Page and screen pointing data:
· · · ·

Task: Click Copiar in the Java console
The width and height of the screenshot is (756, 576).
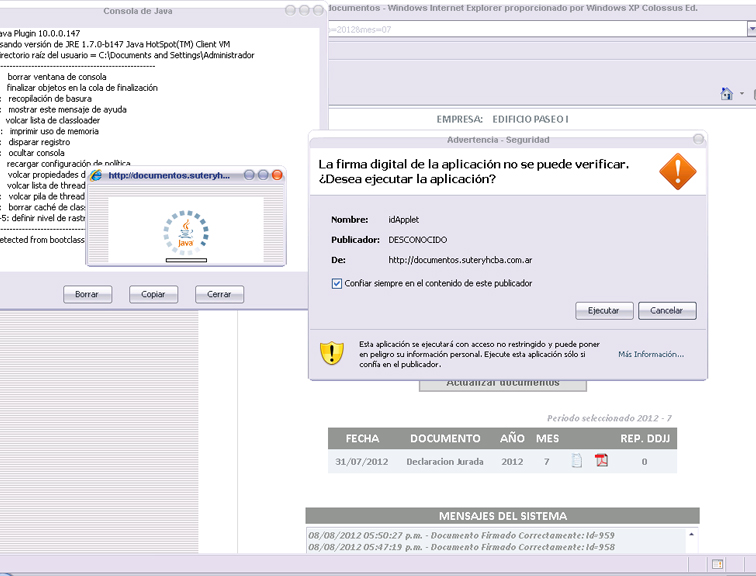Action: (153, 294)
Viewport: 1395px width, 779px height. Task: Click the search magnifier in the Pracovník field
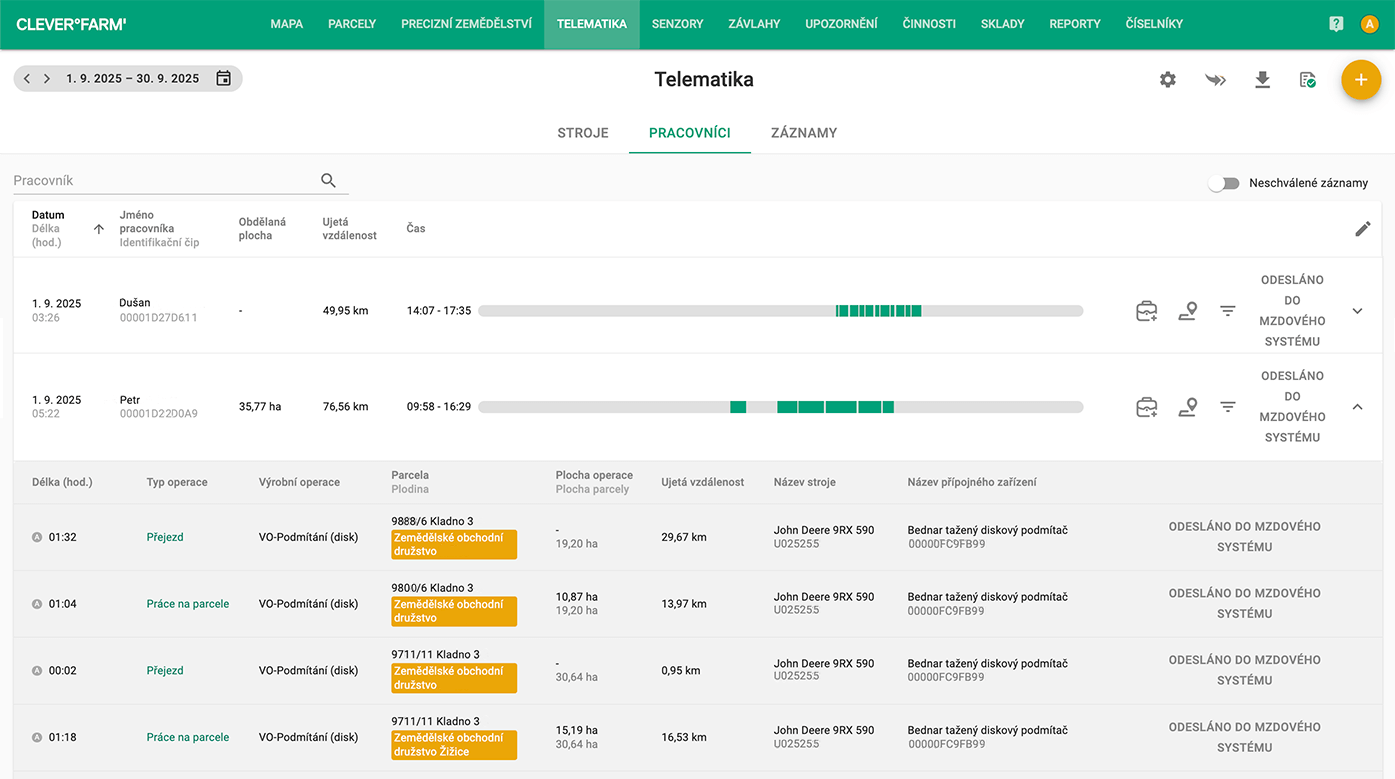click(x=328, y=180)
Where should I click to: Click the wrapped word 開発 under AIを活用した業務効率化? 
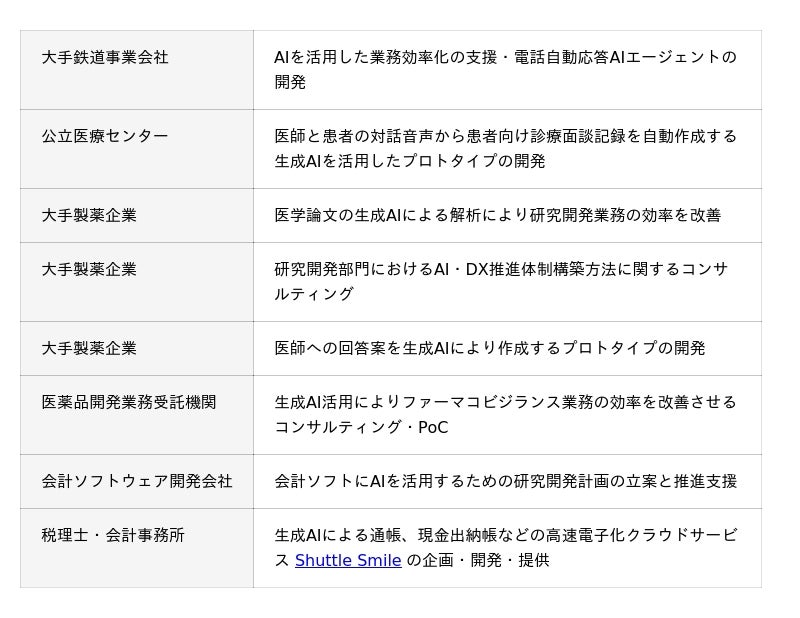tap(290, 83)
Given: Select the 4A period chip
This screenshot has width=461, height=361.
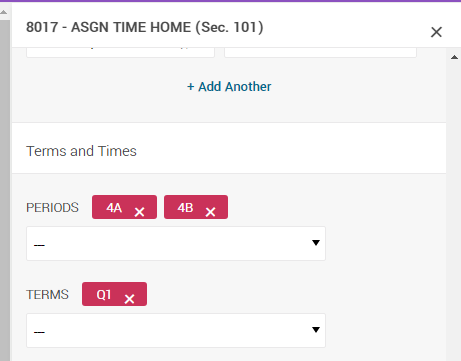Looking at the screenshot, I should point(124,207).
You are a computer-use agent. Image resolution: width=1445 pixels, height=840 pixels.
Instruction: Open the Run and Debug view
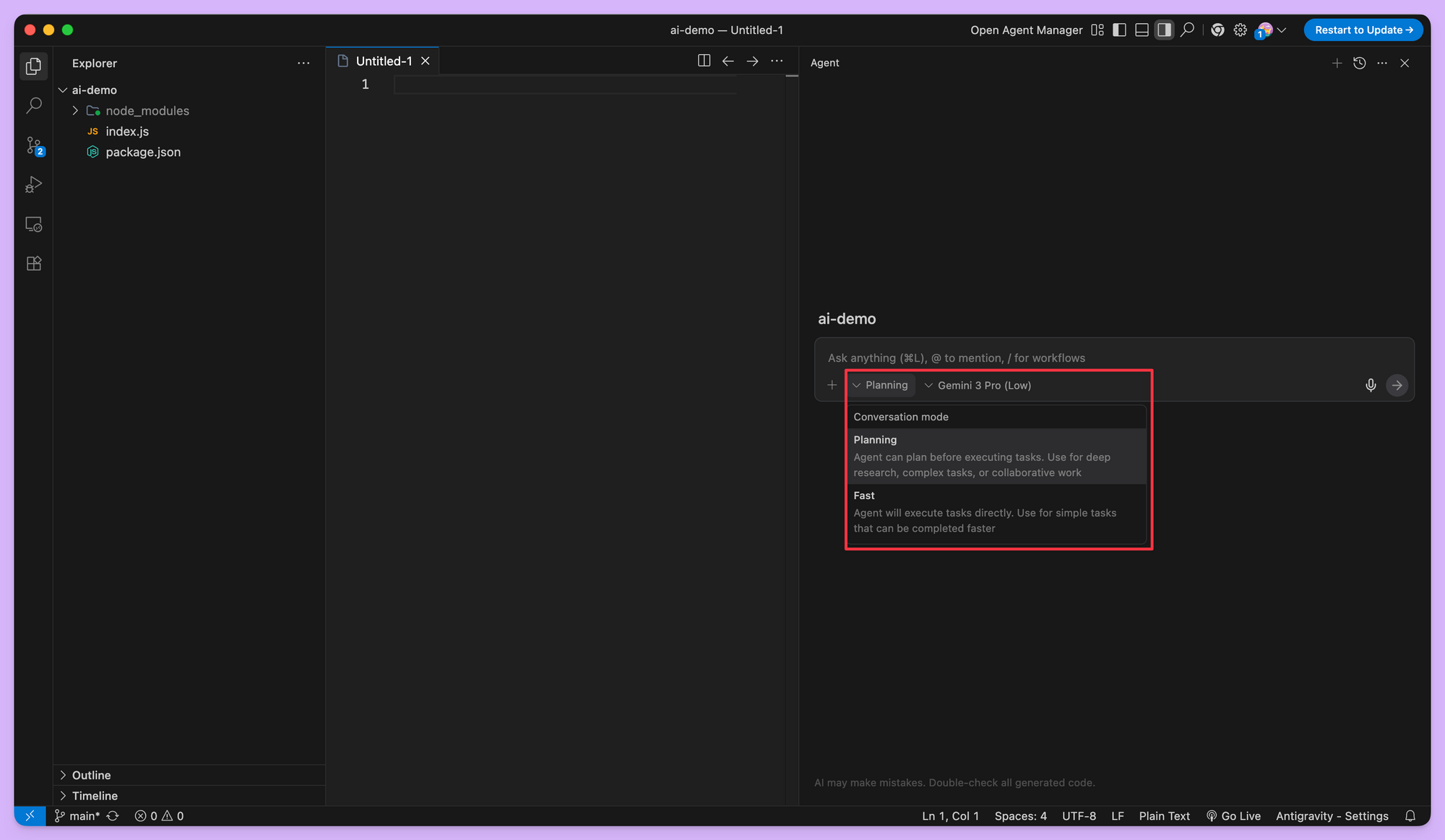coord(33,185)

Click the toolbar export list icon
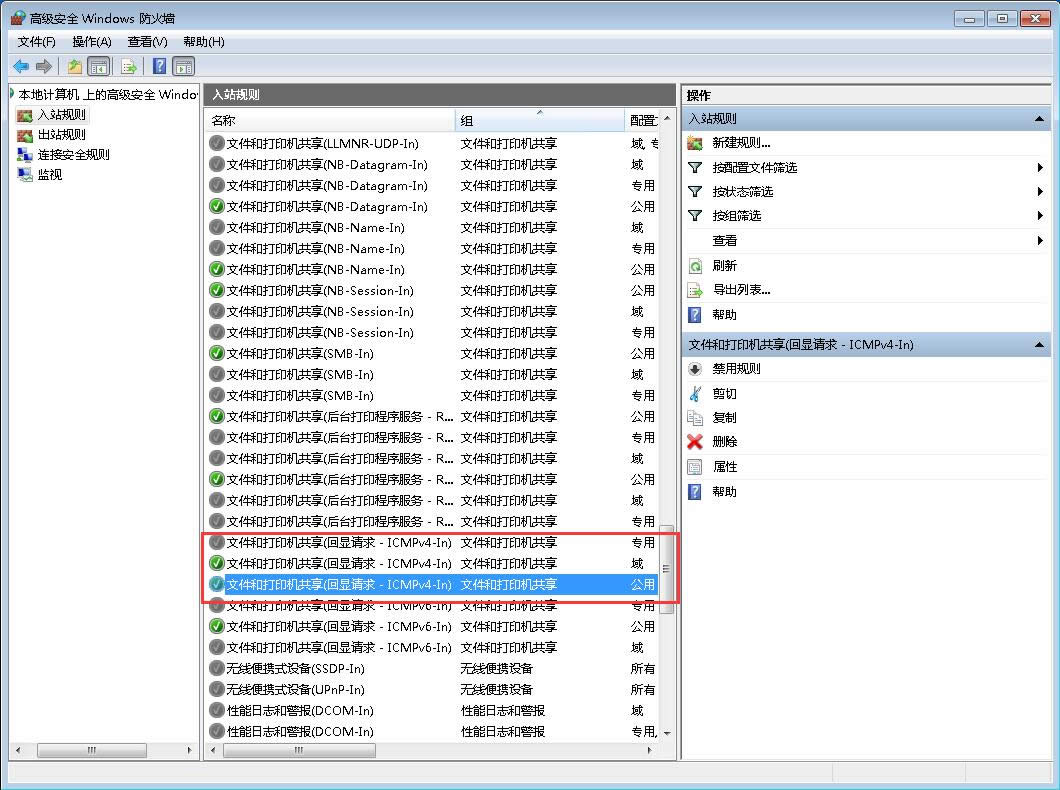point(128,67)
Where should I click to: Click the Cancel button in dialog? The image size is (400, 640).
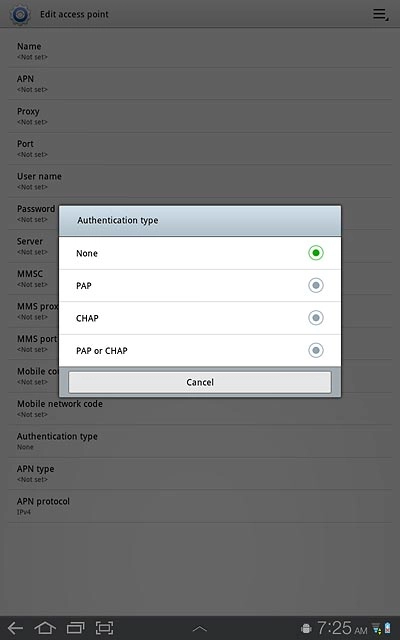200,382
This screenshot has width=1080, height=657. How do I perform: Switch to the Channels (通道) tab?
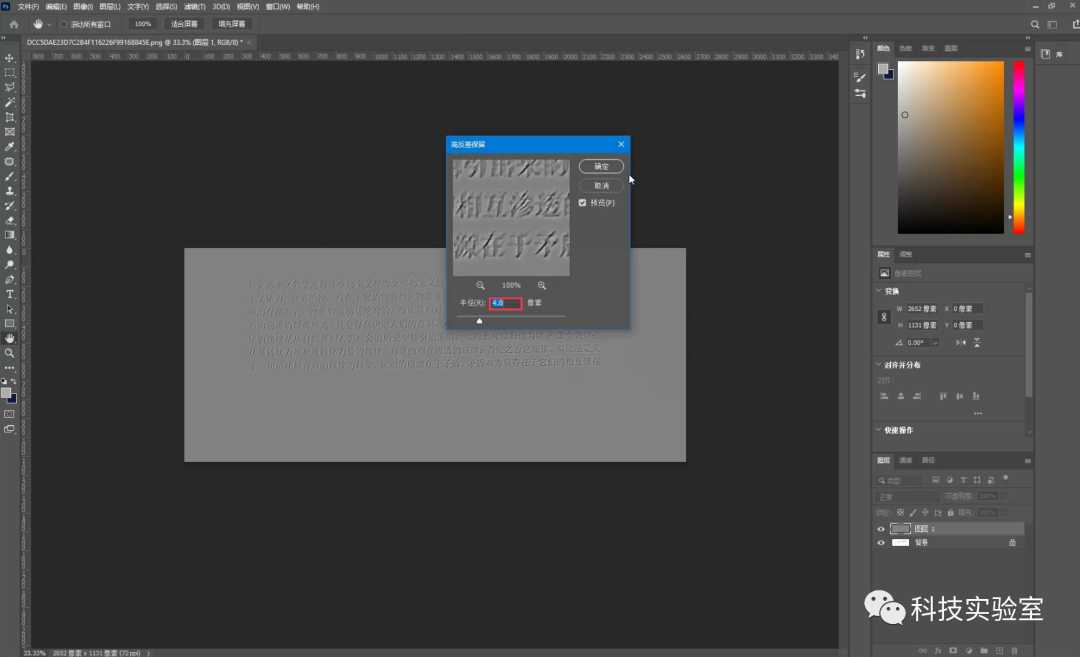906,460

· · · ·

TASK STATEMENT:
Write out all of the entries again, substituting "Goal" for every "Task" and keeping everything else the same, but leave the pictures out.

FINISHED ANSWER:
Goal: Click Copiar in the Java console
The width and height of the screenshot is (756, 576).
Action: (153, 294)
Viewport: 1395px width, 779px height. Goal: Click the search magnifier in the Pracovník field
click(x=328, y=180)
Where should I click to: Click the wrapped word 開発 under AIを活用した業務効率化? 
tap(290, 83)
Given: Select the 4A period chip
This screenshot has width=461, height=361.
Looking at the screenshot, I should point(124,207).
You are a computer-use agent. Image resolution: width=1445 pixels, height=840 pixels.
Instruction: Open the Run and Debug view
coord(33,185)

Click the toolbar export list icon
point(128,67)
Where should I click to: Click the Cancel button in dialog? The image size is (400, 640).
200,382
This screenshot has width=1080, height=657. How do I perform: Switch to the Channels (通道) tab?
906,460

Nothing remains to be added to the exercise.